Kartalkaya faciasında oğlunu kaybeden Danıştay Ceza Daire Başkanı Abdurrahman Gençbay duruşmada konuştu. “Otelin ev sahipleri misafirleri uykularında katletti” dedi.
Gençbay, “Turizm Bakanı’nın kıymetlileri soruşturulamıyor, bu kişi ne yapmak istiyor?” ifadelerini kullandı. “Bu dava tarihe geçecek, Bolu’da hâkimler olduğunu gösterin” çağrısı yaptığı konuşma salondan alkış aldı.
Bolu Kartalkaya’daki Grand Kartal Otel’de 36’sı çocuk 78 kişinin yaşamını yitirdiği, 133 kişinin yaralandığı yangına ilişkin, 19’u tutuklu 32 sanığın yargılandığı dava Bolu 1. Ağır Ceza Mahkemesi tarafından altıncı gününde de sürdü.
Adliyede yeterli alan bulunmadığı için duruşma, Bolu Sosyal Bilimler Lisesi’nin spor salonunda yapılıyor.
İlk beş gün boyunca tüm sanıklar dinlenirken, altıncı günde müştekilerin beyanlarına geçildi.
Yangında oğlu insanları kurtarmaya çalışırken yaşamını yitiren Danıştay 9. Daire Ceza Başkanı Abdurrahman Gençbay, duruşmada söz alarak kamu görevlilerinin sorumluluğunu gündeme taşıdı.
Gençbay, Kültür ve Turizm Bakanı Mehmet Nuri Ersoy’un doğrudan sorumlu olduğunu belirtti. Ersoy’un, bakan yardımcılarının soruşturulmasına izin vermemesine sert tepki gösterdi.
Ersoy’un ETS Tur’un sahibi olduğuna dikkat çeken Gençbay, otelin denetimsizliğiyle ilgili soru işaretlerini gündeme getirdi.
Çalışma Bakanlığı ile Bolu’da görev yapmış tüm valilerin sorumluluğuna işaret eden Gençbay, kürsüdeki meslektaşlarına “Bolu’da hâkimler olduğunu gösterin” diyerek seslendi.
Oğlunun vefatının ardından kendisini ziyaret eden Adalet Bakanı Yılmaz Tunç’un “Kamu görevlileri de yargılanabilir” sözlerini hatırlattı.
Gençbay’ın konuşmasının ardından duruşma salonunda duygusal anlar yaşandı. Yaşamını yitirenlerin aileleri, Gençbay’ı alkışladı.
“Ev sahipleri misafirlerini uykularında katletti”

● ● ● ● ● ● ●

- [Aşağıdakileri tamamlayınız]
1 - Kartalkaya yangını davasına ilişkin haberi iki cümleyle özetleyiniz.
2 - Kartalkaya yangını davasına ilişkin haberi kaldığı yerden sürdürünüz.

● ● ● ● ● ● ●

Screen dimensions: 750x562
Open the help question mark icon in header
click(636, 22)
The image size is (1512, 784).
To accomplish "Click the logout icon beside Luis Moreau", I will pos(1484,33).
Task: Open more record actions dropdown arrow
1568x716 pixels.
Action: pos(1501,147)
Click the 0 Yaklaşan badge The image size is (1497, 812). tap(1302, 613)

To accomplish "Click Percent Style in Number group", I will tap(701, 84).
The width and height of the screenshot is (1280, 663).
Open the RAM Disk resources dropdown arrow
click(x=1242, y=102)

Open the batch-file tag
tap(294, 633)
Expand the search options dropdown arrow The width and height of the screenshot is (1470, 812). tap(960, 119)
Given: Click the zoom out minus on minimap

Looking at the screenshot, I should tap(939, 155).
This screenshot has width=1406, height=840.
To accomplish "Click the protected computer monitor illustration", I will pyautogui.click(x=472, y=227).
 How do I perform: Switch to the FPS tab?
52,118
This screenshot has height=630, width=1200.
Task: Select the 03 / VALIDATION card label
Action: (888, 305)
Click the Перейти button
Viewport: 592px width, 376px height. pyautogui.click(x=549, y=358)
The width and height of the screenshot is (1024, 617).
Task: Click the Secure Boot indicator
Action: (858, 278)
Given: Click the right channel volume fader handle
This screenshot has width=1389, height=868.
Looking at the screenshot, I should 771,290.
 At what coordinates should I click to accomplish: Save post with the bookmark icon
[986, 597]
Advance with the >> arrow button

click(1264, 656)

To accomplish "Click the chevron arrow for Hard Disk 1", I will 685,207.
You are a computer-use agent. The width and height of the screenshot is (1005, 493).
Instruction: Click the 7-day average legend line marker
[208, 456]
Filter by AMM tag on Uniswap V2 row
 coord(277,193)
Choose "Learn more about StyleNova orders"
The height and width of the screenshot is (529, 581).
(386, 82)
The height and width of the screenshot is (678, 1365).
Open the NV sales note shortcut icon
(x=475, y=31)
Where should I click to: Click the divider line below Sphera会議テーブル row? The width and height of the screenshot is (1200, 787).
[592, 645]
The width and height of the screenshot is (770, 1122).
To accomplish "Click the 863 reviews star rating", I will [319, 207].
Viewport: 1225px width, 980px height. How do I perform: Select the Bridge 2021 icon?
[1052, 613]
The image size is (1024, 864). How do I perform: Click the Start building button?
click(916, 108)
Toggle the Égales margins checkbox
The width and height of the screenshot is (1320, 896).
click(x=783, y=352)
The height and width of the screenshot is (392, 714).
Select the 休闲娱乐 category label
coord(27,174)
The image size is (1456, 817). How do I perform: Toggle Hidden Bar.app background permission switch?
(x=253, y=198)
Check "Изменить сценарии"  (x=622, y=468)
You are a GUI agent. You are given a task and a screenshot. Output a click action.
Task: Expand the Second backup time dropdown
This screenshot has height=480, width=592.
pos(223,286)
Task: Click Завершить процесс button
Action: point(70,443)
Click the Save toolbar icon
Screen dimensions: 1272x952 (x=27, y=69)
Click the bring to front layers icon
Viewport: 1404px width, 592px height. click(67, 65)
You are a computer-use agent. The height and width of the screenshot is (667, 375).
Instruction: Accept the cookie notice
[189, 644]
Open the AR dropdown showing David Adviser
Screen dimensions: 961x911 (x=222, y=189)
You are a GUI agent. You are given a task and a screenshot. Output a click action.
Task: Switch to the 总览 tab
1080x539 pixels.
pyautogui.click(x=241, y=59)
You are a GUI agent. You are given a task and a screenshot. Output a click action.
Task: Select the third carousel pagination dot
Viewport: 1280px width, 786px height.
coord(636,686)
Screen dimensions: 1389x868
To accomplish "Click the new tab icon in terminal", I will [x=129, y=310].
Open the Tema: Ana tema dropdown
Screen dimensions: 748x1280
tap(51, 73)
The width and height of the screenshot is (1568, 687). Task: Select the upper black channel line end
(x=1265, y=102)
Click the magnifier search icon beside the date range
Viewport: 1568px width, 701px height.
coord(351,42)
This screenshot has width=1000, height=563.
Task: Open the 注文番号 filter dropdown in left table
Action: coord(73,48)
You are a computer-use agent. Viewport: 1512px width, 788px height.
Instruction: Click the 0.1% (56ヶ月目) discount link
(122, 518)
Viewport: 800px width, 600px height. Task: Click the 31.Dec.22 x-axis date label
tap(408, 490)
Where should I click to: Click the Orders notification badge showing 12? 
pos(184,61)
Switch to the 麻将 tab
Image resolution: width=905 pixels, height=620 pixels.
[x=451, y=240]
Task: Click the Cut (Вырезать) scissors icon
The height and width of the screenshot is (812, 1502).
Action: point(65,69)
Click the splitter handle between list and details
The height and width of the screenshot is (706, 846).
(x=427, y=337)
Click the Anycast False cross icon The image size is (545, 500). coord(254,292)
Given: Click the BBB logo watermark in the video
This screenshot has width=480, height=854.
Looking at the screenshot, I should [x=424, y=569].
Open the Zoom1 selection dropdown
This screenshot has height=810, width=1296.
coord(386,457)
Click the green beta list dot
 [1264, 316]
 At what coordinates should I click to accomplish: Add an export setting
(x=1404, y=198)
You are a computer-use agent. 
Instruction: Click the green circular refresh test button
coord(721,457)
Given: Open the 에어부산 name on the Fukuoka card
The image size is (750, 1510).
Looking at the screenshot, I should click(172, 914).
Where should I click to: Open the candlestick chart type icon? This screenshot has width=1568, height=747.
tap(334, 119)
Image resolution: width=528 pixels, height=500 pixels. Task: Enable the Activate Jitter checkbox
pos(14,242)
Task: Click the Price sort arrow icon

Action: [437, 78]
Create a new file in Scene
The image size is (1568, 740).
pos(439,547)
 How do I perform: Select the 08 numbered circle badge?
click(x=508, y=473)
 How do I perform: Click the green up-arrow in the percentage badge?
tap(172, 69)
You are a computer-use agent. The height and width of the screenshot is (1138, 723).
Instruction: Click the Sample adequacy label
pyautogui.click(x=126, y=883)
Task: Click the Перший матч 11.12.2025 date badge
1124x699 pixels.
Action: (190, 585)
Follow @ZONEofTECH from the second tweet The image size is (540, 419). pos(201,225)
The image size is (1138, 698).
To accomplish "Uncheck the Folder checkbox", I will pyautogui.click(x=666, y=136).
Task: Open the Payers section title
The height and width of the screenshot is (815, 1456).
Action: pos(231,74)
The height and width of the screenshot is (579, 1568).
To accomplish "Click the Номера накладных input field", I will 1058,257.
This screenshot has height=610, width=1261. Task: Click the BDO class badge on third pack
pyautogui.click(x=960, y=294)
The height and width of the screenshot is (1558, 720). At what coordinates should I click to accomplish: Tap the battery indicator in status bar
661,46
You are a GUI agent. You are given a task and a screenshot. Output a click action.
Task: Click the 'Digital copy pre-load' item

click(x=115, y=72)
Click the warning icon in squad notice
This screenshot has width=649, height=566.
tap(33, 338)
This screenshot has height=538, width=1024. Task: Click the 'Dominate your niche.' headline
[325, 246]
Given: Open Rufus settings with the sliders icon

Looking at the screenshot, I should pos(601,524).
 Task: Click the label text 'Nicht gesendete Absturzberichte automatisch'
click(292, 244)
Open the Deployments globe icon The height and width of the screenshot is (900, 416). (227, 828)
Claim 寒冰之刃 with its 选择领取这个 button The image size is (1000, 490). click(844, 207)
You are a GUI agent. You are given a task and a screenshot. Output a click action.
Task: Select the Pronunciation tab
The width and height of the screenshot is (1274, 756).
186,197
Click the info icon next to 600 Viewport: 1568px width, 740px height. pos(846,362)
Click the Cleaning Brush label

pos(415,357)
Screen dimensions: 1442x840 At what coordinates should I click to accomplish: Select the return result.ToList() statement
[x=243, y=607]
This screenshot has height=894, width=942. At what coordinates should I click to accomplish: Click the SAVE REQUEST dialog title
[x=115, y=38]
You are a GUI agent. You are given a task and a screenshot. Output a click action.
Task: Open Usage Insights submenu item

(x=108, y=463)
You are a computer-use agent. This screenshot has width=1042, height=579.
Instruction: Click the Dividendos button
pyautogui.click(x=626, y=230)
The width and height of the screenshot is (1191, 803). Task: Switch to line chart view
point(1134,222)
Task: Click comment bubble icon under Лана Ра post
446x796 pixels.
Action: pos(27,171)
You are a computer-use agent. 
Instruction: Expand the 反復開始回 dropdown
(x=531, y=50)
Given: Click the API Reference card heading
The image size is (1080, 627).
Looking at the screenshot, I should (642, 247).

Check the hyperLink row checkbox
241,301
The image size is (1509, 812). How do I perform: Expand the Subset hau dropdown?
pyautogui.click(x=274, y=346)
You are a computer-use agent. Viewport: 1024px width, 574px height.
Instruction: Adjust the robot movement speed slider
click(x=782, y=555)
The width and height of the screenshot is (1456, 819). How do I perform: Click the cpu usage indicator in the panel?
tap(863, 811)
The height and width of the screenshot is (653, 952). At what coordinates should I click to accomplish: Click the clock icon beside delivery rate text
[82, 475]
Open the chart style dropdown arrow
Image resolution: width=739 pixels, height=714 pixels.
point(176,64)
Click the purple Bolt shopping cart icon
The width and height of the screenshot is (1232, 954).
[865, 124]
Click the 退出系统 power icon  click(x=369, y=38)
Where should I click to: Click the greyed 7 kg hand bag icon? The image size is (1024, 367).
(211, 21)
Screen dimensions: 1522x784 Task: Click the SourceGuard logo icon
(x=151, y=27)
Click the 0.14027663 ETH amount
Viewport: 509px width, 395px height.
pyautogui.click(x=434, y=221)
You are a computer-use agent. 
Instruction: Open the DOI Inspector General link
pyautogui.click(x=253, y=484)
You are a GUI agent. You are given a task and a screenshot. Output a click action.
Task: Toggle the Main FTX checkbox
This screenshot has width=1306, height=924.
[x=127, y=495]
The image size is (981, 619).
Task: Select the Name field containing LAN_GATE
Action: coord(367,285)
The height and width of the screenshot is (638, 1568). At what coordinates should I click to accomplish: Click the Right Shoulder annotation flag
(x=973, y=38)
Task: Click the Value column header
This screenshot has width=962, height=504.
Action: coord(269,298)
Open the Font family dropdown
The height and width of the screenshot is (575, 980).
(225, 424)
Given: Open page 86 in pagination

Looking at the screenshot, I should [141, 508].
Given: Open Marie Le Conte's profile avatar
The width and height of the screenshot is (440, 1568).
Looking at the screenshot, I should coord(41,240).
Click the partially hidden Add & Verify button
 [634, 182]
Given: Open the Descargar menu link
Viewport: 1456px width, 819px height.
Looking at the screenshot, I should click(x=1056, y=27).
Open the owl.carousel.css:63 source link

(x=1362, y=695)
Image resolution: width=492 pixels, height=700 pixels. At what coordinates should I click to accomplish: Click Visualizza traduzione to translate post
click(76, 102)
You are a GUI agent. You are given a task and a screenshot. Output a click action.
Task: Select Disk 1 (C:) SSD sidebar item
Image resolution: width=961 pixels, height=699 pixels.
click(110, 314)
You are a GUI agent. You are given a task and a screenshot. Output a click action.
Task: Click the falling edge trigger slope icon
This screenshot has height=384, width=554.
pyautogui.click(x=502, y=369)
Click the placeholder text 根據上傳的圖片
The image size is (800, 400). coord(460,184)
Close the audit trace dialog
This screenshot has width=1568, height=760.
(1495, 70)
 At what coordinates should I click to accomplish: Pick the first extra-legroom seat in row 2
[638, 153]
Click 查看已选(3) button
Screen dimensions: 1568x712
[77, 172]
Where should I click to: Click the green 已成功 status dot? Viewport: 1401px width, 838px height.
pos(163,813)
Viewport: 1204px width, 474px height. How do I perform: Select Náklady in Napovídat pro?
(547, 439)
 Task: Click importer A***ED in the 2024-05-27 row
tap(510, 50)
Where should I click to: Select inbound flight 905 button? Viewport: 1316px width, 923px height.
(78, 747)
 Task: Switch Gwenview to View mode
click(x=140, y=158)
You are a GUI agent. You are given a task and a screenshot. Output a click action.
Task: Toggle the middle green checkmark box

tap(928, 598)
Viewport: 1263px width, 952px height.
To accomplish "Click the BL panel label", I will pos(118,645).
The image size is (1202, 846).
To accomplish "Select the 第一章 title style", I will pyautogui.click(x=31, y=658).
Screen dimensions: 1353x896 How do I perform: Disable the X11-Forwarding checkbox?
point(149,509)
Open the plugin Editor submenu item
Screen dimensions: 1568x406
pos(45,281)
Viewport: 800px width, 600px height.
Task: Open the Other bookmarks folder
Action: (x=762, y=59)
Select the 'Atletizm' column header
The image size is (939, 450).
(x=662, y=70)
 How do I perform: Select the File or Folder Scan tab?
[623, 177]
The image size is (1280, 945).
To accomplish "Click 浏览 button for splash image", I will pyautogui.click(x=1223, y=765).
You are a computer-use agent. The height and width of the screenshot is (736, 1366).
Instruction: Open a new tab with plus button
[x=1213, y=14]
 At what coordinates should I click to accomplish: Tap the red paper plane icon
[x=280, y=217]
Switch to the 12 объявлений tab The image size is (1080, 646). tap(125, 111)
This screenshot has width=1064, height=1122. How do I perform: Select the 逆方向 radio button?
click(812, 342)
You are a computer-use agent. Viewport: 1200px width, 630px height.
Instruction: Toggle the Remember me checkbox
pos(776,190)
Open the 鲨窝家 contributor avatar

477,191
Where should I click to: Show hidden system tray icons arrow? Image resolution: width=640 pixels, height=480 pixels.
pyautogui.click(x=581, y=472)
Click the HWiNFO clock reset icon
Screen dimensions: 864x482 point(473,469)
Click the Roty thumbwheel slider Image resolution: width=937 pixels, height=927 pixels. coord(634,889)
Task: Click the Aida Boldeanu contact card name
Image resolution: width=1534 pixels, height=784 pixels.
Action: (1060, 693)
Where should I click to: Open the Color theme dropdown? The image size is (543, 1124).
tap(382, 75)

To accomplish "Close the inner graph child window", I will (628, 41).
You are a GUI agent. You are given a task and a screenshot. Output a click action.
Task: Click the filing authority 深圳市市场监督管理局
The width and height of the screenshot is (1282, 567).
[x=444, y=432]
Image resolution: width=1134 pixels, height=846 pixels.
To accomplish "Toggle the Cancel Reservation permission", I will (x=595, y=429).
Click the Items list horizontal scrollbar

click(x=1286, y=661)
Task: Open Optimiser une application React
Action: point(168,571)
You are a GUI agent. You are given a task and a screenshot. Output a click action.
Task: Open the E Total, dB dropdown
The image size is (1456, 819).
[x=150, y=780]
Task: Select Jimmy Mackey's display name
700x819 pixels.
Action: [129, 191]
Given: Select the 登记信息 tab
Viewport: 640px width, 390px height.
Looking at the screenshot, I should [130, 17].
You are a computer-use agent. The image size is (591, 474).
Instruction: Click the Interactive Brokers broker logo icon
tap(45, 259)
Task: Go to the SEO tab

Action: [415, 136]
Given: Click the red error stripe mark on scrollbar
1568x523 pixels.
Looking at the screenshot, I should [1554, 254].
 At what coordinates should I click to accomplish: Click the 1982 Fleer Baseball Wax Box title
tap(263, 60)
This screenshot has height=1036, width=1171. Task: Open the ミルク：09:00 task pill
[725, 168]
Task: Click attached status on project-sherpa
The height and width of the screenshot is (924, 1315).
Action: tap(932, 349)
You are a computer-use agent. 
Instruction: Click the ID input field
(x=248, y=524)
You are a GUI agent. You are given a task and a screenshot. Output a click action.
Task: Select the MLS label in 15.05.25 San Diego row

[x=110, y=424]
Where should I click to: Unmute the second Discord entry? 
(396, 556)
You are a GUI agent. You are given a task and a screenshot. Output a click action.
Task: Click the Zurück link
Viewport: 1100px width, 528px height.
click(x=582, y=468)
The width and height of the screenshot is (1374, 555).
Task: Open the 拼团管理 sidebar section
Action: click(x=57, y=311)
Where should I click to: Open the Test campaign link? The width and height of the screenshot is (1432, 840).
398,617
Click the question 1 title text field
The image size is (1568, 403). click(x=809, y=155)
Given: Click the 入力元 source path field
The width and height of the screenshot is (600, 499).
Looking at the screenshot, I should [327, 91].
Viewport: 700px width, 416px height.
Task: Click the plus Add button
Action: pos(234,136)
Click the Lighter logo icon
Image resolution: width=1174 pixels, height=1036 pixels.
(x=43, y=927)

● ● ● ● ● ● ●

- [Görevlere göre yanıtlar]
1 - Bolu Kartalkaya'daki Grand Kartal Otel'de 36'sı çocuk 78 kişinin yaşamını yitirdiği ve 133 kişinin yaralandığı yangına ilişkin, 19'u tutuklu 32 sanığın yargılandığı dava Bolu 1. Ağır Ceza Mahkemesi'nde altıncı gününde sürdü ve müştekilerin beyanlarına geçildi. Yangında oğlunu kaybeden Danıştay 9. Daire Ceza Başkanı Abdurrahman Gençbay, başta Kültür ve Turizm Bakanı Mehmet Nuri Ersoy olmak üzere kamu görevlilerinin sorumluluğunu gündeme taşıdı, hâkimlere "Bolu'da hâkimler olduğunu gösterin" diye seslendi ve yaşamını yitirenlerin ailelerinden alkış aldı.

2 -
Gençbay sözlerine şöyle başladı:
“Beş gün boyunca duruşmayı izledim. Gördüğüm tablo zaten yüreğimiz yanmış ama daha da canımız acıdı. Biz buraya mahalle kavgası için gelmedik. Biz bize emanet edilen canlar için buraya geldik. Sanıklar, sanık müdafiileri ve müştekilerden bu anlayış doğrultusunda hareket etmelerini beklerdim. Otelde kalan misafirler, ev sahipleri tarafından uykularında katledildiler. Müşteki yakınlarının insani tepkilerine bile tahammül edemediler. Sanık yakınları ağza alınmayacak küfürler ettiler. Oysa bu insanları anlamaya çalışmak gerekiyor. Bakıyorum sanıkların tamamı kendilerini suçsuz görüyorlar, damat, kızlar sanki.”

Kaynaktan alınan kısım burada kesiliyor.